Name and Address of Beneficial Owner | | Amount and Nature of Beneficial Ownership | | Percent of Class |
Chien Lee(1) | | | 1,957,382 | (2) | | | 3.3 % | |
Sylvia Lee(1) | | | 1,957,382 | (2) | | | 3.3 % | |
Vong Hon Kun(3) | | | 6,620,242 | | | | 11.0 % | |
Lam Chou In(3) | | | 5,018,135 | | | | 8.4 % | |
Lam Man Pou(3) | | | 4,942,245 | | | | 8.2 % | |
Chui Vai Hou, George(3) | | | 5,164 | | | | * | |
James R. Preissler(4) | | | 305,557 | | | | * | |
Leong Siak Hung(5) | | | 873,078 | | | | 1.5 % | |
Li Chun Ming, Raymond(3) | | | 5,790 | | | | * | |
Peter Li | | | 168 | | | | * | |
Joao Manuel Santos Ferreira(3) | | | 5,164 | | | | * | |
Yeung Lun, Allan(3) | | | 5,164 | | | | * | |
All of our directors and executive officers as a group (10 individuals) | | | 14,795,844 | | | | 24.6 % | |
*Less than 1%.
(1) The business address of Mr. and Mrs. Lee is 4100 N.E. Second Avenue, Suite 318, Miami, Florida 33137.
(2) Represents 103,700 ordinary shares owned jointly by Mr. and Mrs. Lee, 5,790 ordinary shares owned by Mrs.
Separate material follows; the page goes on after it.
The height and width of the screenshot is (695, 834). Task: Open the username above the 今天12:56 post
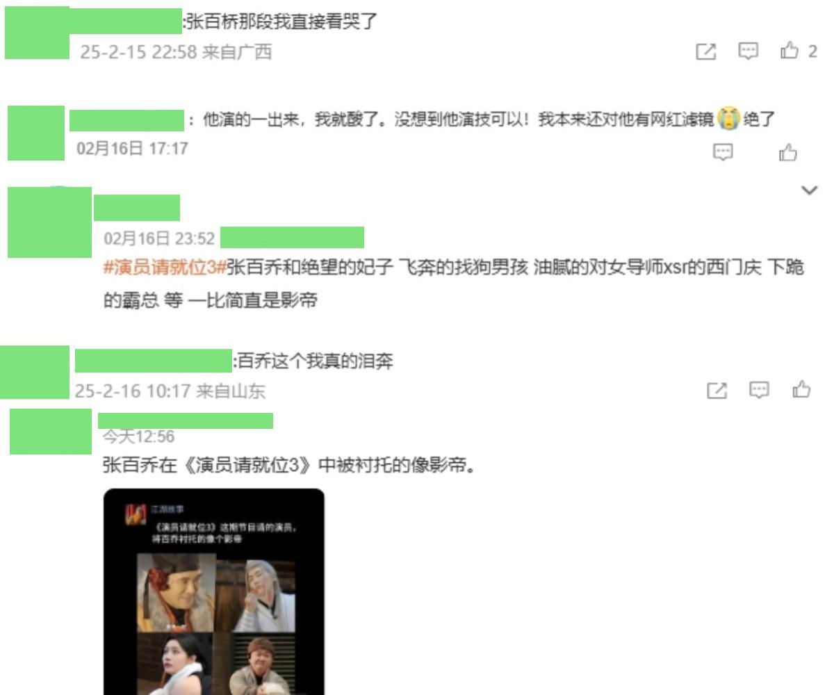(186, 420)
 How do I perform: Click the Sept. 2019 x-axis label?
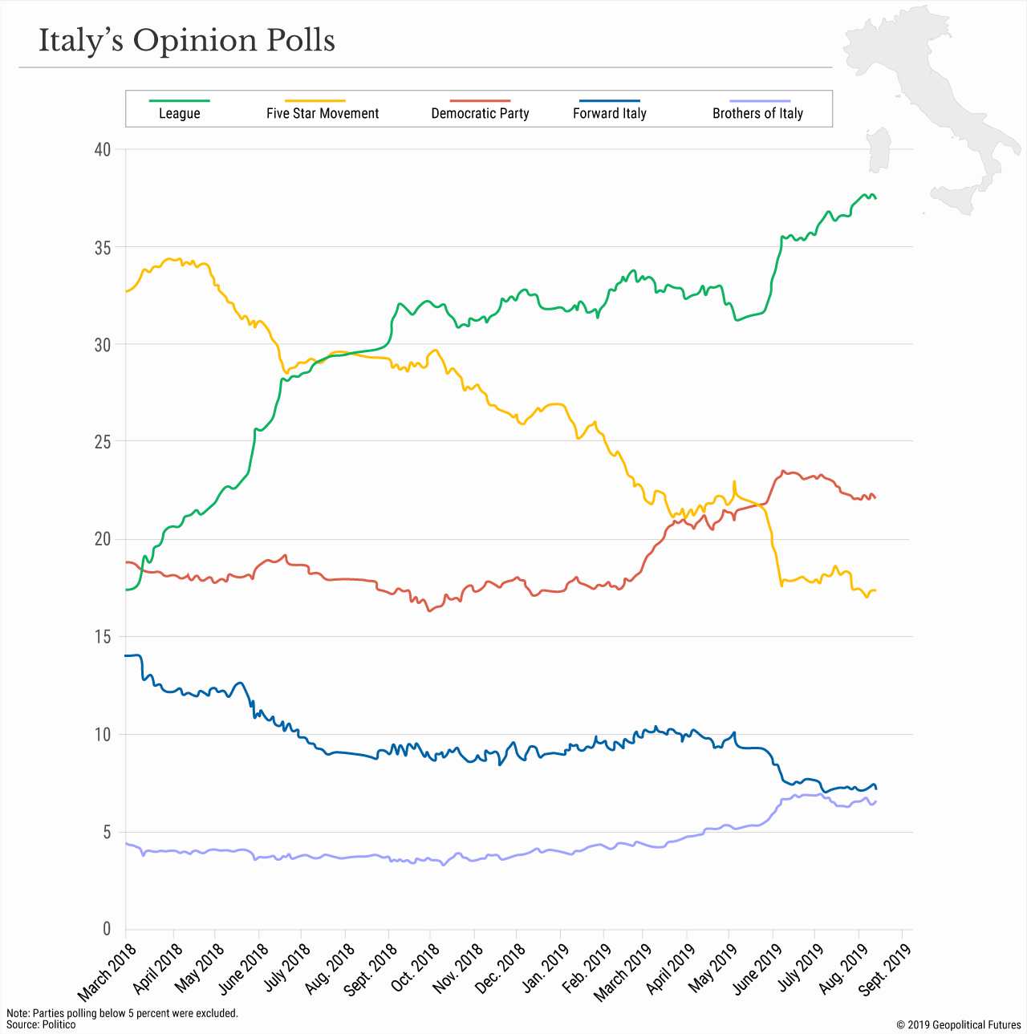(x=884, y=969)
Lee and 1,847,892 ordinary shares held by CS Capital USA, LLC, an affiliate of Mr. and Mrs. Lee.
(3) Each of these persons maintains a business address at Unit 1004 East Town Building, 16 Fenwick Street, Wanchai, Hong Kong.
(4) The business address of James R. Preissler is 50 Old Route 25A, Fort Salonga, NY 11768.
(5) 867,288 of such shares are held by Legend Global International Limited, of which Leong Siak Hung, director, has sole voting and dispositive power over the shares owned by it, which shares constitute all of the shares beneficially owned by Mr. Leong. The business address of Legend Global International Limited is Flat G, 37/F, Block 3, Island Harbourview, Tai Kok Tsui, Kowloon, Hong Kong.
PROPOSAL NO. 1
ELECTION OF DIRECTORS
The Board of Directors, upon recommendation from the Nominating Committee, has nominated the persons identified under the caption “Class C Directors - Nominees” for election as directors, to serve until the 2016 annual meeting and their successors have been elected and qualified If any nominee becomes unavailable for election, which is not expected, the persons named in the accompanying proxy intend to vote for any substitute whom the Board of Directors nominates. Information regarding the directors whose terms expire at the next two annual meetings is also set forth below.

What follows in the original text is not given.